The refuge exists as Denver’s backyard so citydwellers can escape from the crowds to an undeveloped stretch of 16,000 acres of land.
Home to 230 different wildlife species, the refuge is a Western paradise in the midst of metro Denver. On a recent day, bison roamed across the grasslands and prairie dogs popped in and out of holes. In the distance, a natural gas plant released some sort of smoky discharge. The distant high rise buildings of downtown Denver jutted upward into the misty blue sky. Rumbling airplanes took off from Denver International Airport periodically.
During World War II and again during the Cold War, the Department of Defense paid private companies to produce pesticides and biochemicals used for warfare at this site. The land has now been converted into the wildlife refuge. Companies followed the pollution regulations in place at the time but chemicals leaked from unlined basins into groundwater.
Chemicals produced include sarin, DDT, mustard gas, and chloride gas.
The refuge was placed on the National Priority List for clean up in 1967. Clean up efforts included groundwater containment and capping piles of buried toxic waste with grass. Restoration of grass cost $80 million.
“Part of being an urban wildlife refuge is being safe and welcoming,” Lucas said.
So why are officials at the refuge spraying new, potentially harmful pesticides onto the land?
Integrated Pest Management is the method refuge managers use to control unwanted wildlife presence.

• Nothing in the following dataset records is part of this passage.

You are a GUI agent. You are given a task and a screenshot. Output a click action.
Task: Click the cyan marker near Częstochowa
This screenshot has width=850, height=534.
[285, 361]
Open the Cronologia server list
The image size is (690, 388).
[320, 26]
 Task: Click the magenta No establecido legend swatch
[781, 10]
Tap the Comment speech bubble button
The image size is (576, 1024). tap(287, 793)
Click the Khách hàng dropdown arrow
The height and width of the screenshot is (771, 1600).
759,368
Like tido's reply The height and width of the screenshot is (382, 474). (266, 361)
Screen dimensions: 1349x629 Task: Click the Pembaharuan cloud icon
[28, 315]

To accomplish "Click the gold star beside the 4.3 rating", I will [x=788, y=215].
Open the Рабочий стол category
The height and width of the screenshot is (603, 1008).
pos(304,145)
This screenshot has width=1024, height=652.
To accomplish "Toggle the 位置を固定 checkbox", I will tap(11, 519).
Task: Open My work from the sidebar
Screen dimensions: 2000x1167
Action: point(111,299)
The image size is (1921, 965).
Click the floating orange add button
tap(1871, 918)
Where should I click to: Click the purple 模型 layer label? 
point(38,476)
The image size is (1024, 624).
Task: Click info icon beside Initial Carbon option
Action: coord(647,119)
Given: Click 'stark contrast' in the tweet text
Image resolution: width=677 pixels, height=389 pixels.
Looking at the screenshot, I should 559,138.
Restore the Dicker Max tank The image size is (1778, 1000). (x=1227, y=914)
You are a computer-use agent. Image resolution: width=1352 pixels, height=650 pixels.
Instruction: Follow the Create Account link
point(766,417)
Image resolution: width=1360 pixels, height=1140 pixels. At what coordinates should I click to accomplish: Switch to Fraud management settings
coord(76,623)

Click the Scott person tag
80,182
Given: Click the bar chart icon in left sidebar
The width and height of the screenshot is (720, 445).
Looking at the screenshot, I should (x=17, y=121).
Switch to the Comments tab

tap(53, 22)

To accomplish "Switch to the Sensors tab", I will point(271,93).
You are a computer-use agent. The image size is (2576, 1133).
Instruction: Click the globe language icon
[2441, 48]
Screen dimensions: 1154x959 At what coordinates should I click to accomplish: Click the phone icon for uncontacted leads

It simply means using different methods to manage different pests.
Currently, Esplanade, a new pesticide, is being sprayed onto grasslands as part of a multi-year experiment. Site managers are testing it’s effectiveness of diminishing the presence of cheatgrass, an invasive grass species.
Recommendations for Esplanade include spraying it onto post-burn grass while wearing gloves, with all skin covered, according to the Environmental Protection Agency (EPA).
Land management burns one fifth of the wildlife refuge each year to mimic natural burn cycles. The bison prefer eating post-burn grass, Lucas said. Effects on bison from eating Esplanade-treated post-burn grass are unknown so far, he said.
“If we had that research, we would stop,” Lucas said.
Across the state, in the windswept and sparsely populated San Luis Valley, lives Duke Phillips, a fourth generation bison rancher. Phillips aims to avoid using pesticides on his land and administer as few vaccinations as possible to his bison.
“I raise animals in their natural environment,” Phillips said. “That’s my philosophy.”
Raising animals with no chemicals helps preserve the land in its natural state and strengthens the herd, Phillips said.
But Lucas, on his refuge in the middle of a booming metropolis, takes a different stance. He sees chemicals as a smart move economically and as potentially useful in helping his damaged land heal.
“Industry is part of the network we work with….” he said. “If you put your head in the sand and pretend that the realities don’t exist, you’re not doing your job.”